- [Problem to work on]: Could you restate word for word every line of the records below, from the first one to the one holding "This screenshot has width=499, height=346."?

- [Supplied material]:
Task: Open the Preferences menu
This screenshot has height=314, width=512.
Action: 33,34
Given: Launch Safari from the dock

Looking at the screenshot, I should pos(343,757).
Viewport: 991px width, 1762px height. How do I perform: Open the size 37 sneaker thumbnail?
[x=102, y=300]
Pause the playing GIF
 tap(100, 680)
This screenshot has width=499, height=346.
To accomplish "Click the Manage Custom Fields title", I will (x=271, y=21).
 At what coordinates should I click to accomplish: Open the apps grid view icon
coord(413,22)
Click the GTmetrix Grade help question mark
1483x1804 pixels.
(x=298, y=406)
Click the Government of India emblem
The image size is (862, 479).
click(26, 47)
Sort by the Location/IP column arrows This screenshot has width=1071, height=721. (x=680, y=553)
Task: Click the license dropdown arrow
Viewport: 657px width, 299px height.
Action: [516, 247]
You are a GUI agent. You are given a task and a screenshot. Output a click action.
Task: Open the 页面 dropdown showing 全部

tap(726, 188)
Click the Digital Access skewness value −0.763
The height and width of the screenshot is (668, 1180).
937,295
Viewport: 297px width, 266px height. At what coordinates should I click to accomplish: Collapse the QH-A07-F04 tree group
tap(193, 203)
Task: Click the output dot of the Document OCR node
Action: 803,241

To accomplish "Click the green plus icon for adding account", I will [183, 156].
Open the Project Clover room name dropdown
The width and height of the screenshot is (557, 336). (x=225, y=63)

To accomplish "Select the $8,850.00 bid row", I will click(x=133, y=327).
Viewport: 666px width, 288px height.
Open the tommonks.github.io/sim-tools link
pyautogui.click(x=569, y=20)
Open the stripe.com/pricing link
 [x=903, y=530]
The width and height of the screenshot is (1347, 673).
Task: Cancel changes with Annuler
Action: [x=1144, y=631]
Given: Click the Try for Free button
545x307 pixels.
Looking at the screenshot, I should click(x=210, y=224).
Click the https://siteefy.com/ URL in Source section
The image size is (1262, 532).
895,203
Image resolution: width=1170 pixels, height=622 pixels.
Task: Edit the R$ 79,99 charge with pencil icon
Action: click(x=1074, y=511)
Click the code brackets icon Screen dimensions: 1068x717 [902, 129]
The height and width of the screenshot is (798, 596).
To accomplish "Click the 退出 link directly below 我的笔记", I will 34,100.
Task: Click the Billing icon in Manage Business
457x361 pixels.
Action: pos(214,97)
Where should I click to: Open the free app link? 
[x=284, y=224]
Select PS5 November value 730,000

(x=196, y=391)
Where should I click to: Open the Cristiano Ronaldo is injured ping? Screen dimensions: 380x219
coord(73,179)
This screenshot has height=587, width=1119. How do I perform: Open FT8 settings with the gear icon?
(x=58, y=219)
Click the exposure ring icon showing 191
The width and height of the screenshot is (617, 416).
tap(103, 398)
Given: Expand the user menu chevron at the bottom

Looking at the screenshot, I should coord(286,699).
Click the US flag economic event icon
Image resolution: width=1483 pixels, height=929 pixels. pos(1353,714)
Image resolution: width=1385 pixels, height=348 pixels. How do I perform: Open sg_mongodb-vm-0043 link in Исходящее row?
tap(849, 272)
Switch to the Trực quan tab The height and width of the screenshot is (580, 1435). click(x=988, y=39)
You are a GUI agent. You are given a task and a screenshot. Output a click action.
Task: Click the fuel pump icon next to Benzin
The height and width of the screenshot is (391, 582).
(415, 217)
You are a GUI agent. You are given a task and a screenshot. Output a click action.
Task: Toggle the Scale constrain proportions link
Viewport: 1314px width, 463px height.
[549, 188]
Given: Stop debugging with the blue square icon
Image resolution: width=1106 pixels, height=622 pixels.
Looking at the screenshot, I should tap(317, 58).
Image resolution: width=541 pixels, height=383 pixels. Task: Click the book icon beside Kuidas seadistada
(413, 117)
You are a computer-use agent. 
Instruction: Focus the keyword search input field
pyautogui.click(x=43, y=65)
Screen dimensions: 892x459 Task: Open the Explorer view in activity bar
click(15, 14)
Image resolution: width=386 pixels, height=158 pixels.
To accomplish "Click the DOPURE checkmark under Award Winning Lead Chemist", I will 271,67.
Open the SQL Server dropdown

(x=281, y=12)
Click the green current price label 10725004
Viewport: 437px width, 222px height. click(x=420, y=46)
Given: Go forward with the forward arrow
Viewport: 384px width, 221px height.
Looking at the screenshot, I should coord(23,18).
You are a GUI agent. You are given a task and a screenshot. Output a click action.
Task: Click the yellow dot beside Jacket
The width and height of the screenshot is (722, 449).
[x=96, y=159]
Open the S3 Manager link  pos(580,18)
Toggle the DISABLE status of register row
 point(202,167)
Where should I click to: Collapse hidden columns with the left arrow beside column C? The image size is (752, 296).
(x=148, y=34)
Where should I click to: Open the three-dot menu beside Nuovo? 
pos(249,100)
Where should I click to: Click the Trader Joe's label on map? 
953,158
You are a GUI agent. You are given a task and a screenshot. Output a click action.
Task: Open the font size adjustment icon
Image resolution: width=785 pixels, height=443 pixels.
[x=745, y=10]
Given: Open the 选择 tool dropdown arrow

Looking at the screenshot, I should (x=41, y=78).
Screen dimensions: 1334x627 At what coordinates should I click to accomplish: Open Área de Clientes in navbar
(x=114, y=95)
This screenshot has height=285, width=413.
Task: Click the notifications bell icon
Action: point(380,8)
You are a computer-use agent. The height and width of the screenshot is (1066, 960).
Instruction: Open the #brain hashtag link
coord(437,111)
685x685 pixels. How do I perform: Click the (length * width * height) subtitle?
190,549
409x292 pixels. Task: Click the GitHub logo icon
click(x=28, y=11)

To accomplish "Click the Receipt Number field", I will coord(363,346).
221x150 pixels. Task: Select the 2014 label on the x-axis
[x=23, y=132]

- [Task output]:
Task: Open the Preferences menu
This screenshot has height=314, width=512.
Action: 33,34
Given: Launch Safari from the dock

Looking at the screenshot, I should pos(343,757).
Viewport: 991px width, 1762px height. How do I perform: Open the size 37 sneaker thumbnail?
[x=102, y=300]
Pause the playing GIF
 tap(100, 680)
This screenshot has width=499, height=346.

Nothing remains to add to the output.